Of course there has been trade between Germany and Iran, trade that has included businesses from Lower Saxony. It’s just that containers took a little longer to reach their destination. The shortest distance between two points was no longer a straight line. Reliable partners in China and Dubai were needed. And the money eventually arrived, even if it had to be transported in suitcases.

 

 

On the last day of their trip, the members of the delegation receive a message on their smartphones, and for a moment the reality of life in Germany catches up to them. The tageszeitung newspaper has published a story on defense companies from Lower Saxony that have made their way to Tehran. The article points out that the Iranian regime funds Hamas, and that the occasional promising “human resource” is executed by public hanging.

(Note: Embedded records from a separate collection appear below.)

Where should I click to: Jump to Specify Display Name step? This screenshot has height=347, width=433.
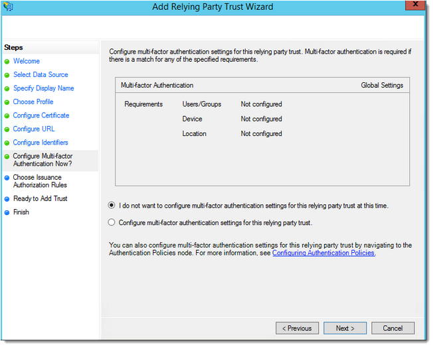click(x=43, y=88)
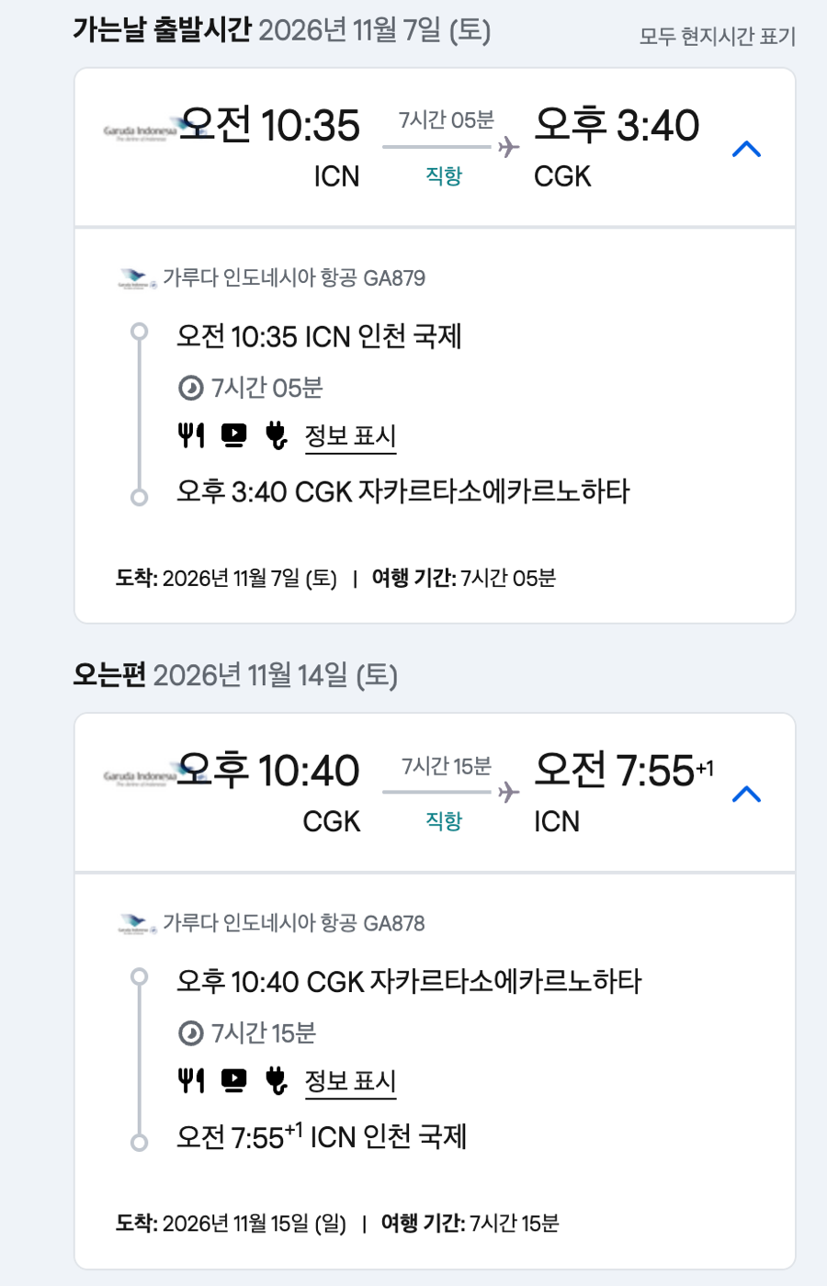Click outbound departure time 오전 10:35
This screenshot has width=827, height=1286.
tap(270, 125)
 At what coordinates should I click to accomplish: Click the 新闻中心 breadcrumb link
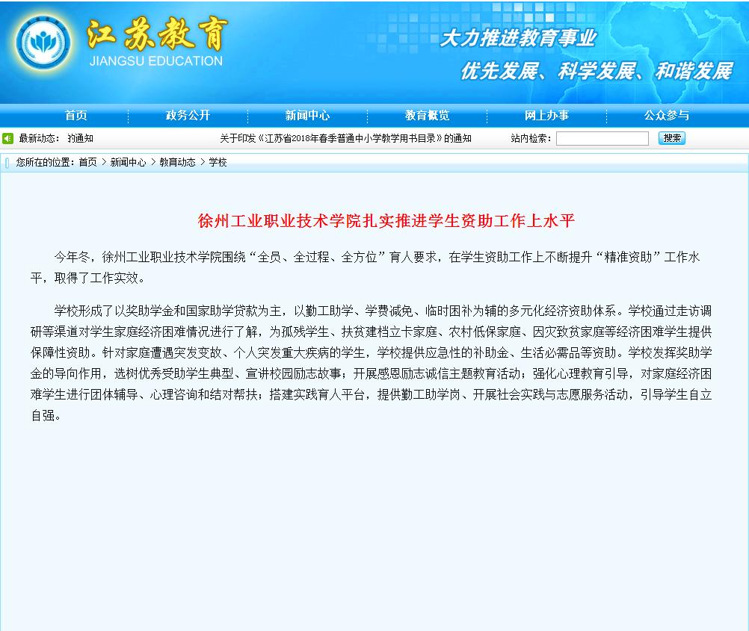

When the subject is broached, people are quick to point out that their consciences are clean — a bit too vehemently for it to be entirely convincing.

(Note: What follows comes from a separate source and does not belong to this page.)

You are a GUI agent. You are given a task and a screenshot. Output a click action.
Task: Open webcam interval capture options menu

By the end of the delegation’s four-day trip, the minister has handed out about a dozen Pelikan fountain pens with the Lower Saxony crest, and he discussed human rights openly. It was a successful trip, and the businessmen from Lower Saxony even managed to make it to Iran before Ilse Aigner and the Bavarians.

The men make one last trip to the bazaar. Now it feels like they’re in Iran again.

Some sense a “German way of thinking” among his contacts. And Prof. Issendorff is still impressed by the “brilliance of these 25-year-old female engineers.”  Iran may be the place to go.